This is the location of the core drilling in the Pilbara Craton, West Australia.
Credit: Hiroshi Ohmoto/Yumiko Watanabe

Red jasper cored from layers 3.46 billion years old suggests that not only did the oceans contain abundant oxygen then, but that the atmosphere was as oxygen rich as it is today, according to geologists.
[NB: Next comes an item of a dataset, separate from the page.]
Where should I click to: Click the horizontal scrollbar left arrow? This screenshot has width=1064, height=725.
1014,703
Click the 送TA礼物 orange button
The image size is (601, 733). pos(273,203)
This jasper or hematite-rich chert formed in ways similar to the way this rock forms around hydrothermal vents in the deep oceans today.
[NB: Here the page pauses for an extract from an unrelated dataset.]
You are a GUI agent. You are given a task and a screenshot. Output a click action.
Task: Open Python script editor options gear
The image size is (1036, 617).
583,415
"Many people have assumed that the hematite in ancient rocks formed by the oxidation of siderite in the modern atmosphere," said Hiroshi Ohmoto, professor of geochemistry, Penn State. "That is why we wanted to drill deeper, below the water table and recover unweathered rocks."

The researchers drilled diagonally into the base of a hill in the Pilbara Craton in northwest Western Australia to obtain samples of jasper that could not have been exposed to the atmosphere or water. These jaspers could be dated to 3.46 billion years ago.

"Everyone agrees that this jasper is 3.46 billion years old," said Ohmoto. "If hematite were formed by the oxidation of siderite at any time, the hematite would be found on the outside of the siderite, but it is found inside," he reported in a recent issue of Nature Geoscience.

The next step was to determine if the hematite formed near the water's surface or in the depths. Iron compounds exposed to ultra violet light can form ferric hydroxide, which can sink to the bottom as tiny particles and then be converted to hematite at temperatures of at least 140 degrees Fahrenheit.

"There are a number of cases around the world where hematite is formed in this way," says Ohmoto. "So just because there is hematite, there is not necessarily oxygen in the water or the atmosphere."

The key to determining if ultra violet light or oxygen formed the hematite is the crystalline structure of the hematite itself. If the precursors of hematite were formed at the surface, the crystalline structure of the rock would have formed from small particles aggregating producing large crystals with lots of empty spaces between. Using transmission electron microscopy, the researchers did not find that crystalline structure.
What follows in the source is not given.